# Text processing, web scraping (1)

## Basic string processing

In [146]:
# y'all remember that, right ?

In [1]:
# string normalization:
# .lowercase
# .strip

s = " Blois tours  amiens\n"

In [2]:
s.strip()

'Blois tours  amiens'

In [9]:
[str.lower(e) for e in s.strip().split(" ") if e!=""]

['blois', 'tours', 'amiens']

## String similarity measure

Given two strings, how do we decide whether they are the same?

- hamming distance: number of positions where characters differ
- edit distance (Levenshtein distance): number of single character edits (insertion, deletion, substitution) to transform one string into another.


In [10]:
t1 = "londres"
t2 = "london"
t3 = 'moscow'

#1: write a function which compute hamming distance between two strings of same length



In [12]:
def compare_1(s1,s2):
    n = len(s1)
    c = 0
    for i in range(n):
        if s1[i] != s2[i]:
            c +=1
    return c

In [14]:
compare_1(t2, t3)

4

In [15]:
compare_1(t2, t1)

2

In [16]:
import numpy as np

In [24]:
def compare_2(s1,s2): return sum(~(np.array(list(s1))==np.array(list(s2))))

In [25]:
compare_2(t3,t2)

4

#2: write a function which compute levenhstein distance 
(compare with Hamming distance)


In [27]:
from difflib import SequenceMatcher
def similar(a,b):
    return SequenceMatcher(None,a,b).ratio()

In [28]:
similar(t1,t2)

0.6153846153846154

In [29]:
similar(t2, t3)

0.3333333333333333

In [30]:
similar(s1,s2)

0.9

In [31]:
s1 = "Francois Hollande"
s2 = "Hollande Francois"
s3 = "Theresa May"

In [32]:
similar(s1,s2)

0.47058823529411764

In [33]:
similar(s1,s3)

0.2857142857142857

#3 show the difference between hamming and levenshtein on a simple example

In [34]:
s1 = "0123456"
s1 = "1234560"

## Regular expression

### Context

- Regular Expression: Concise way to describe a set of strings
- Deterministic Finite State Automaton: Machine to recognize whether a given string is in a given set.

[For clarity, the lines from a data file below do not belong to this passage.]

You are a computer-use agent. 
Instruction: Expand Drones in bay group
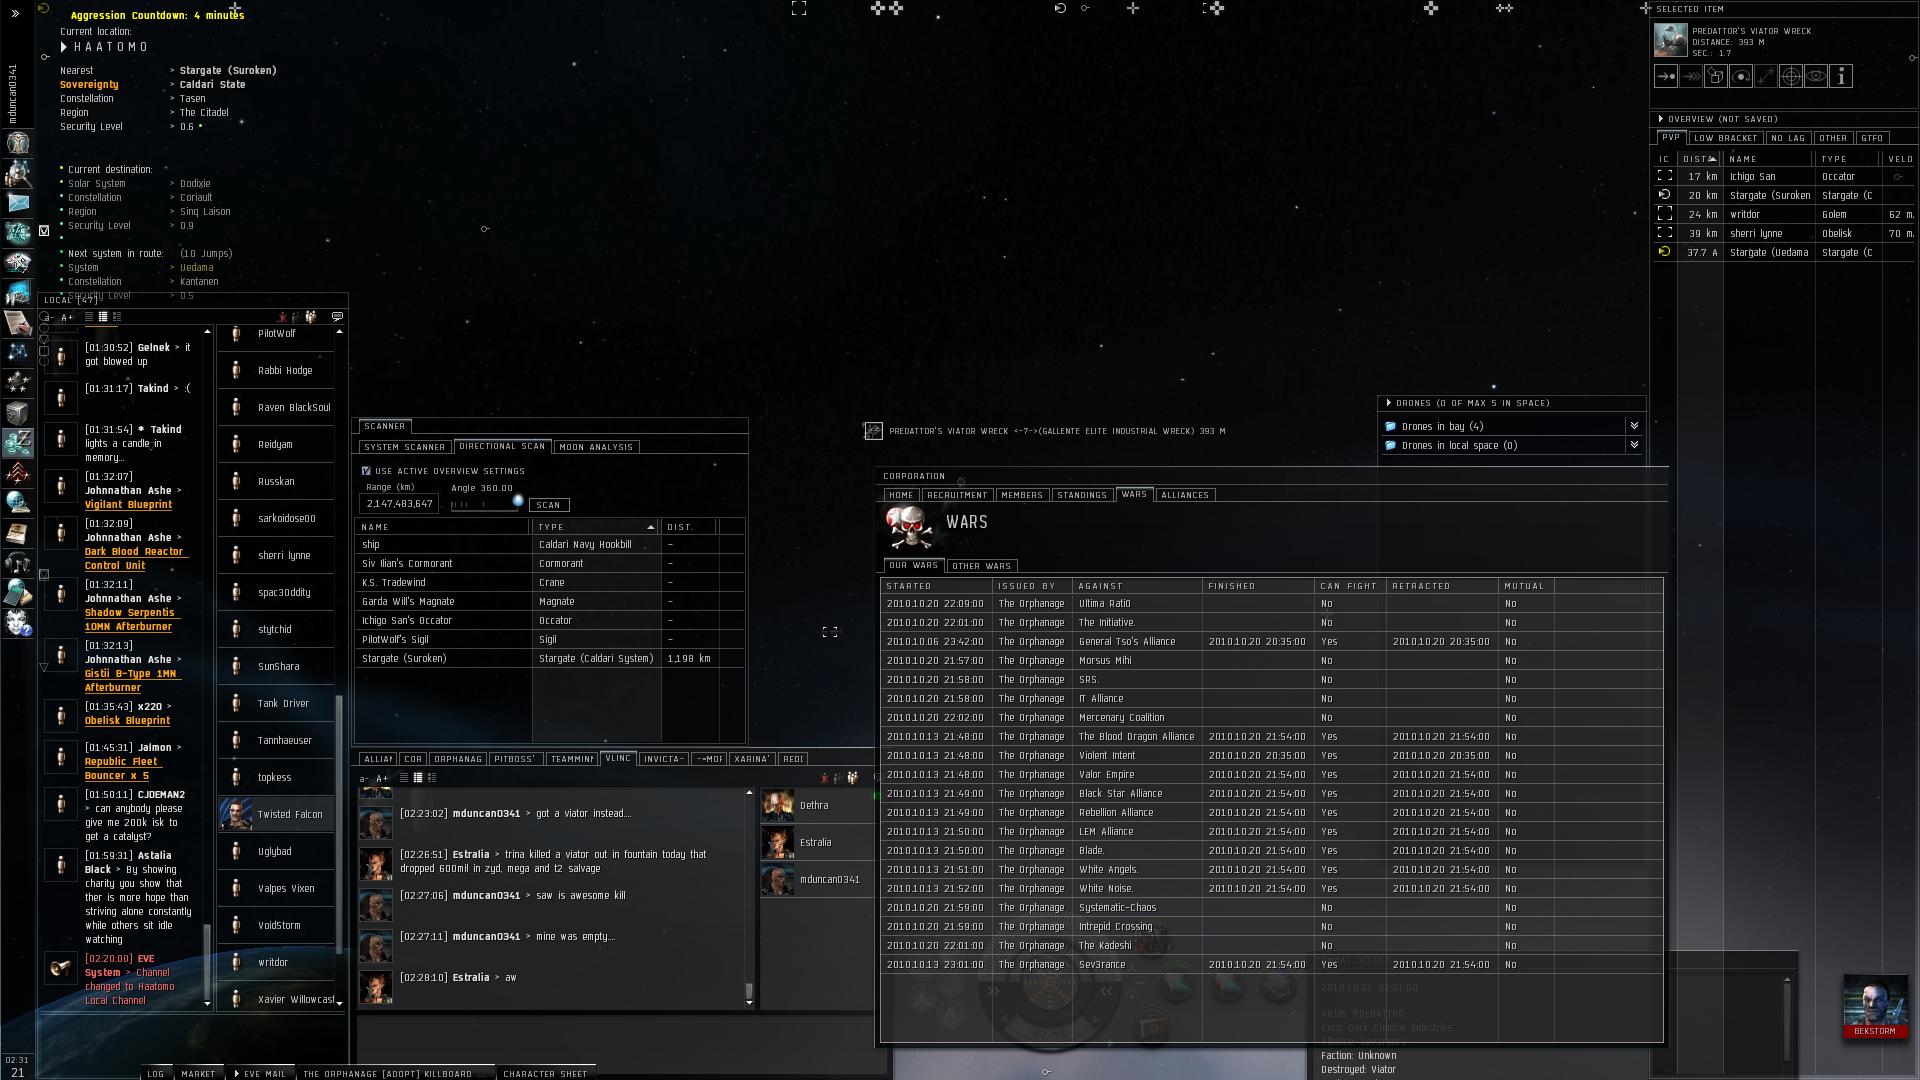pyautogui.click(x=1634, y=426)
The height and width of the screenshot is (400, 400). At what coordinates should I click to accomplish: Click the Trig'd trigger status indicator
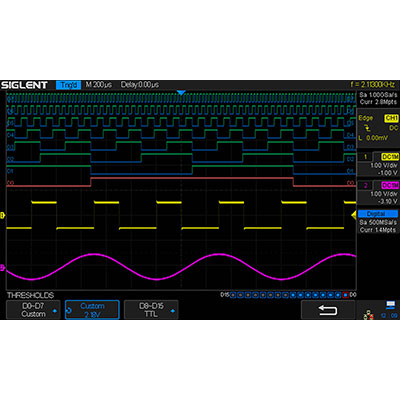69,85
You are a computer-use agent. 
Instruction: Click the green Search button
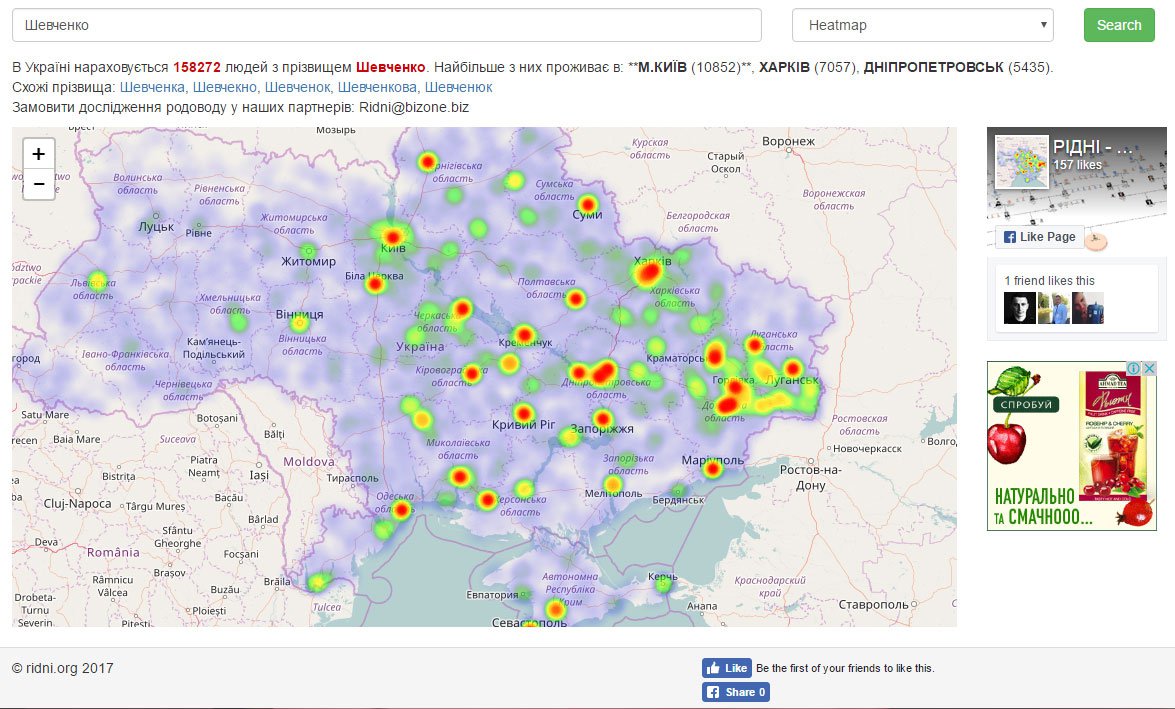point(1118,25)
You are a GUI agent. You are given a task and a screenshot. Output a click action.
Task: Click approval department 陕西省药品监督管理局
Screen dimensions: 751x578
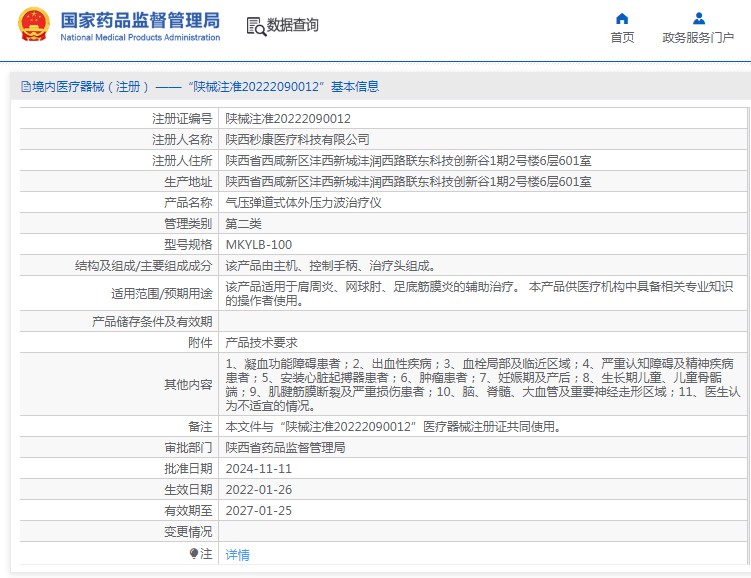point(285,447)
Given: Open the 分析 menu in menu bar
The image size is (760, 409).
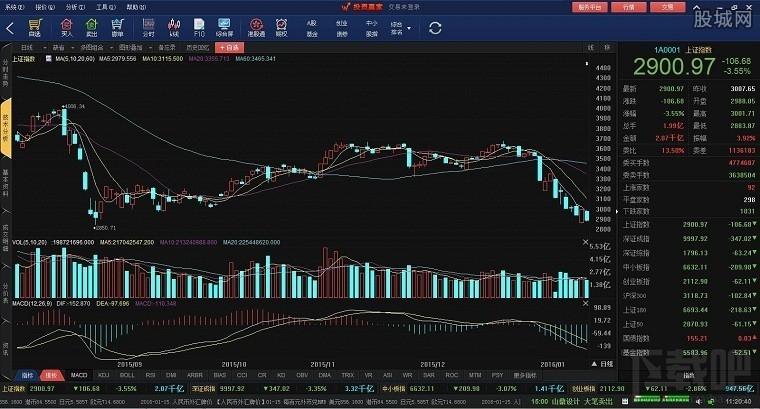Looking at the screenshot, I should [x=75, y=7].
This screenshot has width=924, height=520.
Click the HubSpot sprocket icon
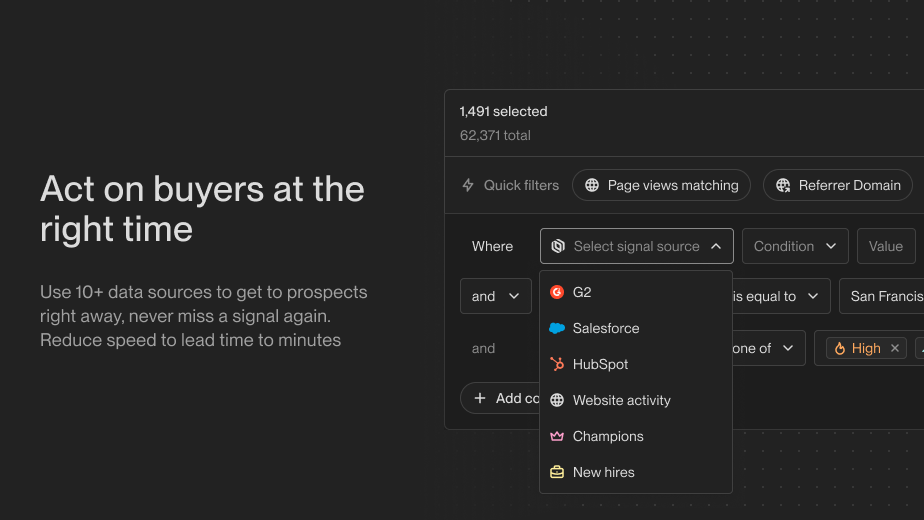pos(557,364)
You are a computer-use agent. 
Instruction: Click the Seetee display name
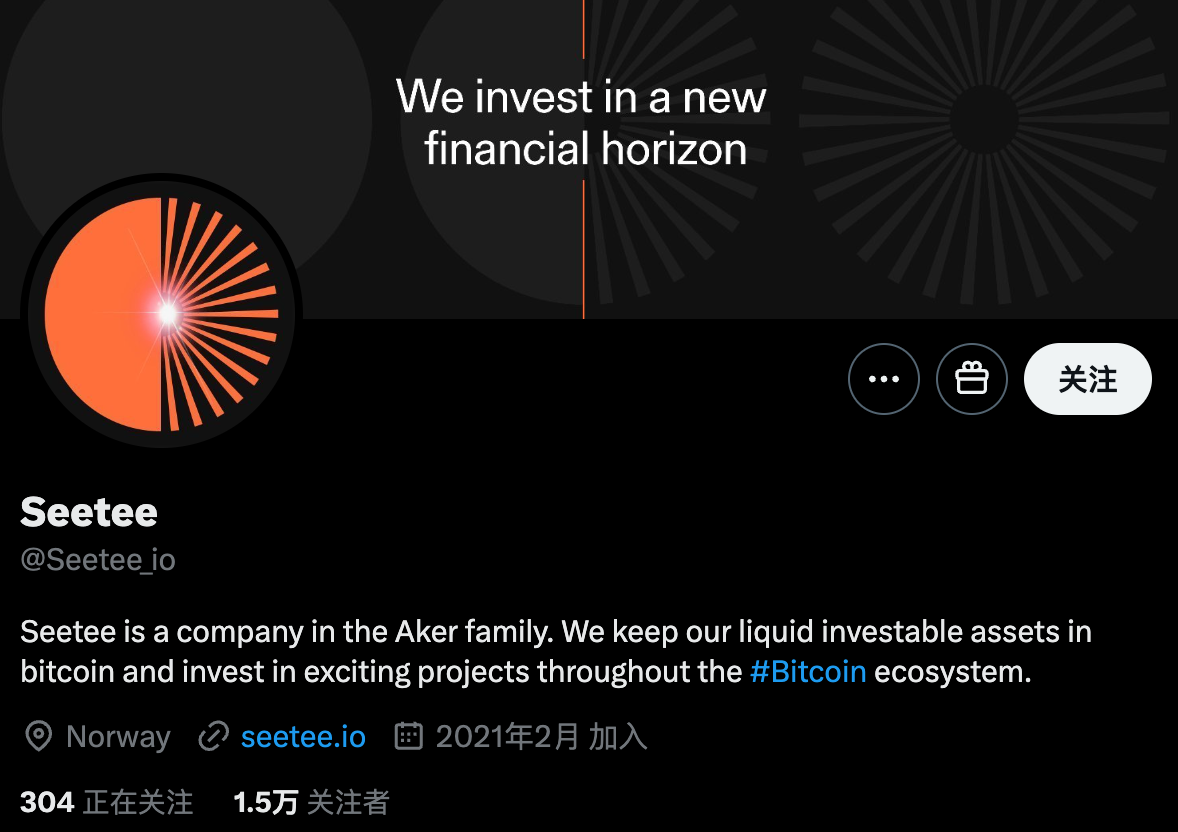click(x=89, y=512)
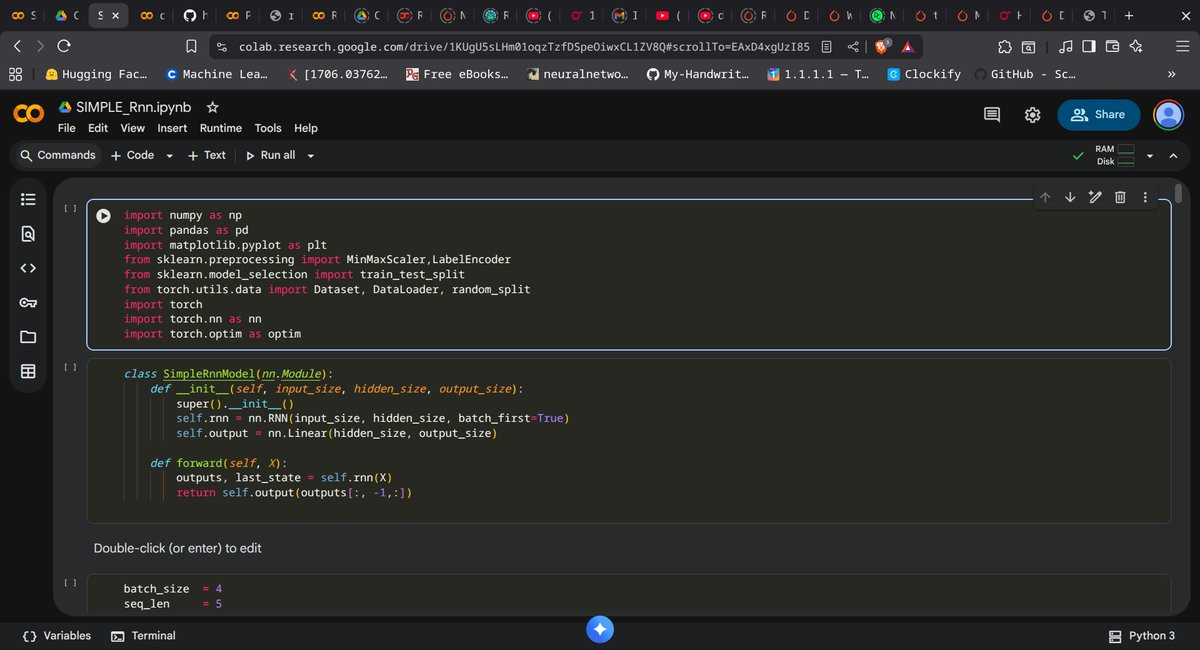Toggle the browser sidebar panel
Viewport: 1200px width, 650px height.
coord(1088,46)
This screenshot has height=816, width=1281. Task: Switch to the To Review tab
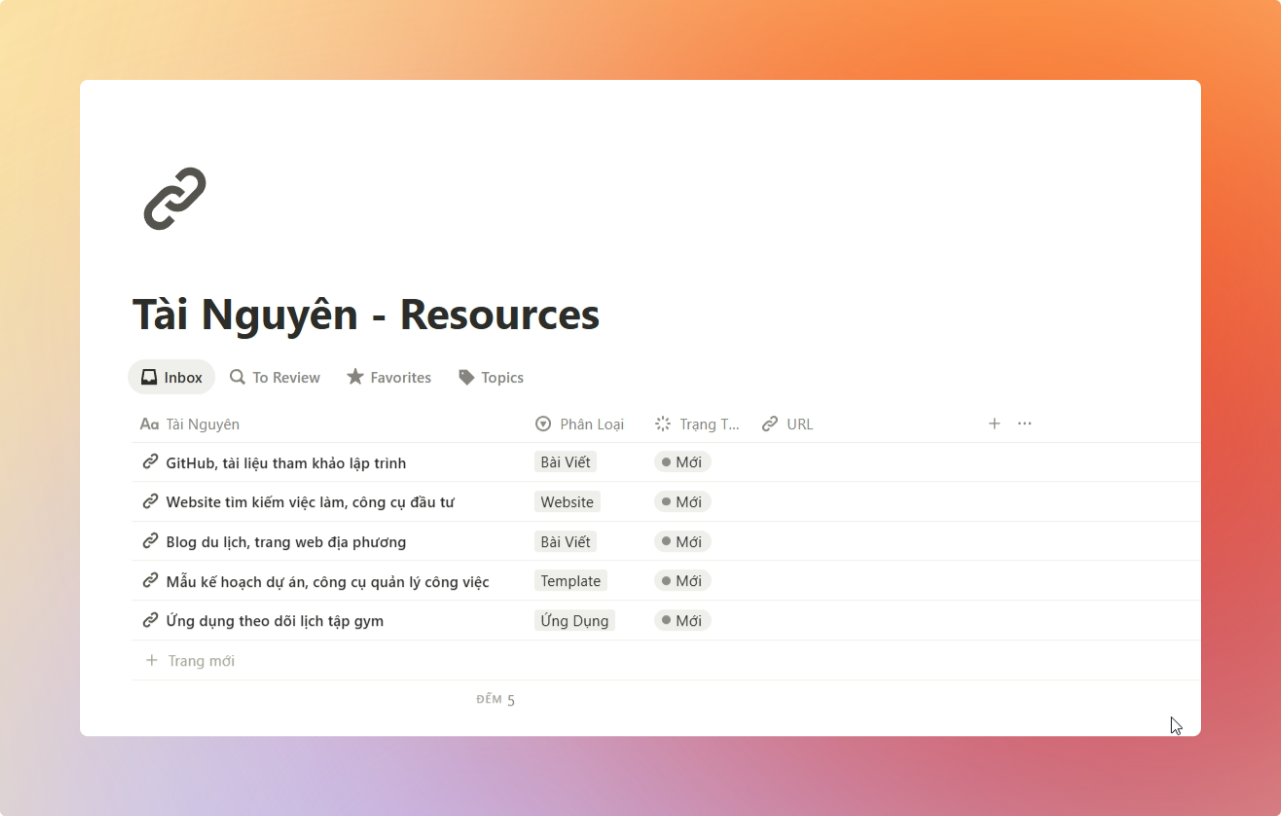[x=275, y=377]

Duality theorem: for any DFA, there exists a regular expression to describe
the same set of strings; for any regular expression, there exists a
DFA that recognizes the same set.

Most good programming language feature a regular expression engine which converts an expression pattern into an automaton. The latter form is compiled and very efficient.

_Example_: the state of an automaton moves as a function of the current character. A string is accepted if automaton ends in a prespeciefed end-state. The following automaton recognizes only three types of characters `a`, `b` and `c`. Can you predict all the strings recognized by the automaton?

![](automation.dio.png)

In [37]:
import re

In [38]:
regex = re.compile("a(?:ab*|ba*)bc*") # we'll explain the syntax fully below
# * means repeat one or many times
# | means or
# (?: ... ) creates a group

In [39]:
regex.match("abbc") # returns a match object

<re.Match object; span=(0, 4), match='abbc'>

In [40]:
regex.match("acb") # returns nothing

It is also possible to find one or many elements corresponding to a pattern in a substring:

In [45]:
txt = "This is a text containing aabbc and some random ababreviations"

In [46]:
# one element
m = regex.search(txt)

In [48]:
m

<re.Match object; span=(26, 31), match='aabbc'>

In [49]:
#many elements:
re.findall(regex, txt)

['aabbc', 'abab']

### Generic regular expression syntax

There are many tutorials to learn the syntax, some of them interactive.
See among others
- https://regexone.com/
- https://developers.google.com/edu/python/regular-expressions

When designing a regular expression, one can use a specialized software to get immediate feedback. For instance https://regex101.com/

#### Basic Patterns: 

(following is taken from developers.google.com)

The power of regular expressions is that they can specify patterns, not just fixed characters. Here are the most basic patterns which match single chars:

- a, X, 9, < -- ordinary characters just match themselves exactly. The meta-characters which do not match themselves because they have special meanings are: . ^ $ * + ? { [ ] \ | ( ) (details below)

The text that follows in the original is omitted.